start Input rows
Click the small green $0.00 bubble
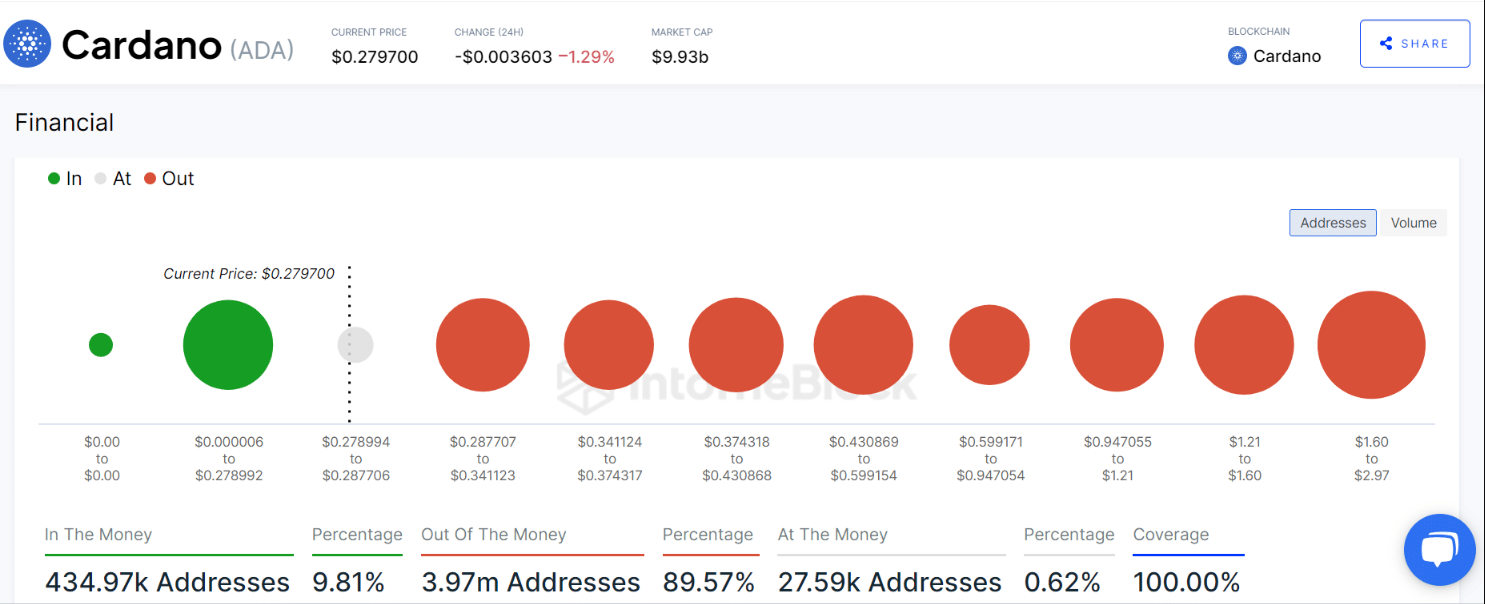Viewport: 1485px width, 604px height. 101,345
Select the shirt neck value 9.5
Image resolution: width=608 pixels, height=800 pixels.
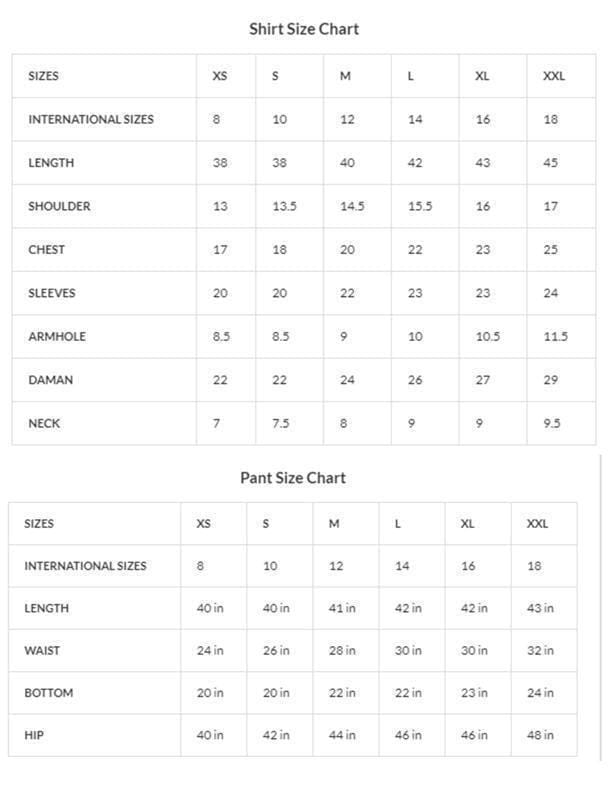point(552,423)
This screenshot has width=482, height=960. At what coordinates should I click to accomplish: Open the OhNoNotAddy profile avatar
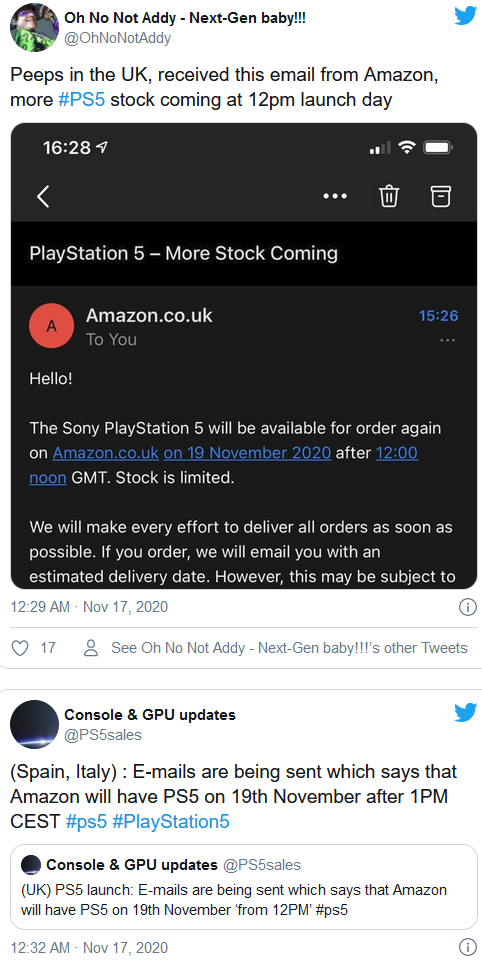pyautogui.click(x=34, y=28)
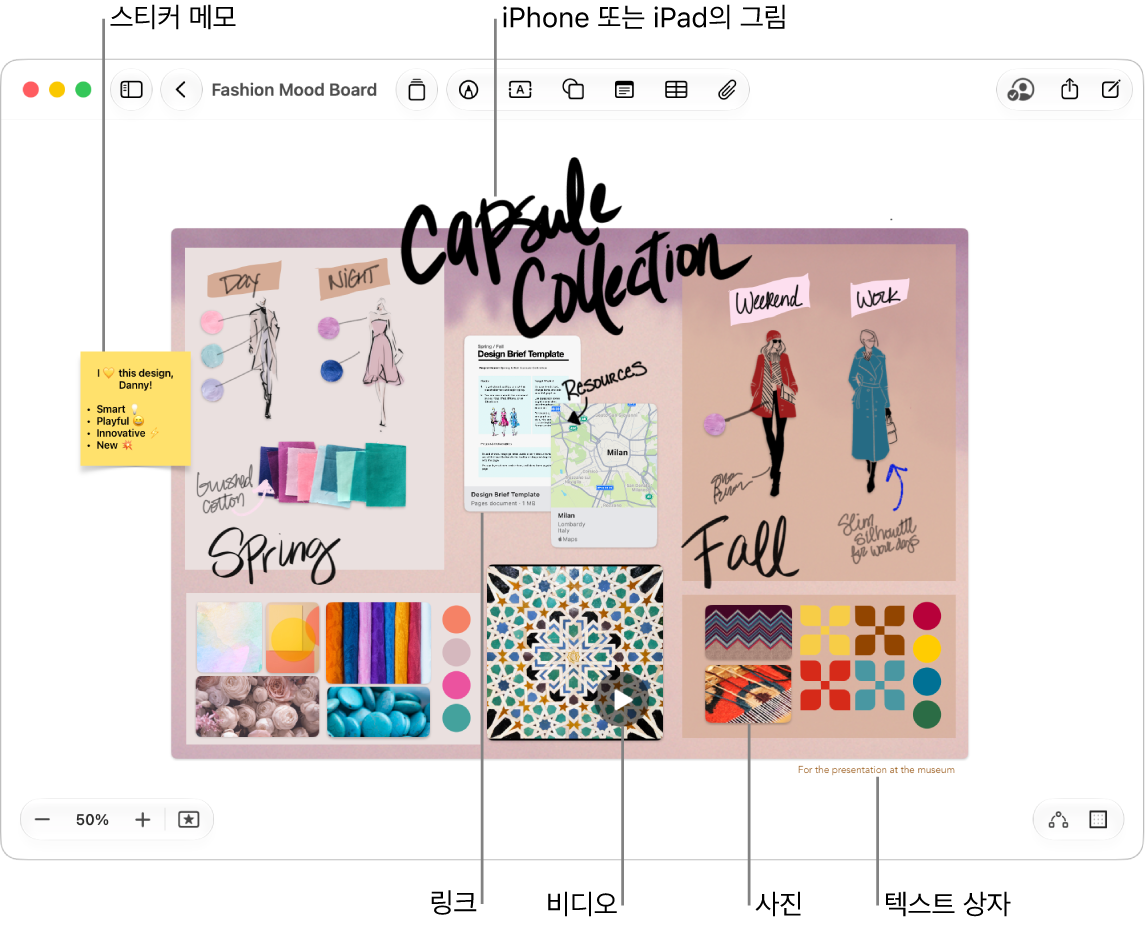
end Input rows
*Problem*
Convert the part of the records that opens with the line containing "Select the shirt neck value 9.5" and closes at the end of the records into a Markdown table with the columns No. and Text, one numbered row per line and no blank lines. Leave the pictures out of the table.

*Finished task*
| No. | Text |
|---|---|
| 1 | Select the shirt neck value 9.5 |
| 2 | Image resolution: width=608 pixels, height=800 pixels. |
| 3 | point(552,423) |
| 4 | This screenshot has width=482, height=960. At what coordinates should I click to accomplish: Open the OhNoNotAddy profile avatar |
| 5 | pyautogui.click(x=34, y=28) |